Officials of SEMARNAT did not respond immediately to an e-mailed request for comment.

Natural gas already fuels about one-third of California's fleet of power plants but most supplies are imported through pipelines from distant fields in Canada, the Rocky Mountains and the Southwest. Growing demand for fuel threatens to boost electricity and heating prices, especially since the ability to boost production from existing sources remains in question.

Big energy companies are scrambling to fill the gap with LNG: natural gas produced overseas that must be chilled and pressurized for shipping in huge ocean tankers. ChevronTexaco is developing Gorgon, a large natural gas field in southwestern Australia, and is seeking to line up markets for its output.

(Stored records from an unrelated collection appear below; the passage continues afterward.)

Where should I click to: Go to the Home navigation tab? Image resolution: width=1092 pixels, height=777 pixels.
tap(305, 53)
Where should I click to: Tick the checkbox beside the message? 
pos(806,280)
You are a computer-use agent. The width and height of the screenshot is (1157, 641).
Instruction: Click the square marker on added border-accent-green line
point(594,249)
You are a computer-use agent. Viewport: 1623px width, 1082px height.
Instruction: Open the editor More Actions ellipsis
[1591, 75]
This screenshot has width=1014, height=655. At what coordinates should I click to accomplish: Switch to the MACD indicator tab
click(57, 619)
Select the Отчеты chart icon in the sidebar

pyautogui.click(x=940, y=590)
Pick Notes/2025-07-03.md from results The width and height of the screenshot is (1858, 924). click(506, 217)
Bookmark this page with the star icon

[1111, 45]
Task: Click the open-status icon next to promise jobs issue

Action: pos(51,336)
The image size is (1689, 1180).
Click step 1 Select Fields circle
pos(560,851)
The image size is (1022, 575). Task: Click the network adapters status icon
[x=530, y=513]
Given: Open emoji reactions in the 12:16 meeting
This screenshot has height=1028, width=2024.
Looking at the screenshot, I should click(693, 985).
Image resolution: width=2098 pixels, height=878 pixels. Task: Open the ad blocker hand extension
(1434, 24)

Gorgon LNG will serve markets on the West Coast, China and elsewhere in Asia, Hodgson said.

Plans for ChevronTexaco's Baja LNG terminal call for the import of about 1.4 billion cubic feet of natural gas a day, roughly equal to one-fifth of California's current demand. A joint venture of Sempra Energy, a San Diego-based utility holding company, and Shell Oil wants to build a $600-million terminal near Ensenada that could handle 1 billion cubic feet a day.

That sounds good to some energy policy makers, who recall that a dramatic jump in natural gas prices preceded the rolling blackouts and soaring wholesale electricity costs of California's 2000-01 energy crisis.

But Greenpeace, an environmental organization, recently organized a boat trip to Coronado Island to drum up opposition to the ChevronTexaco project. Loretta Lynch, a state Public Utilities Commission member who went on that trip, said that she learned that "the site is home to dozens of endangered species of plants and animals" and that the terminal would have a major impact.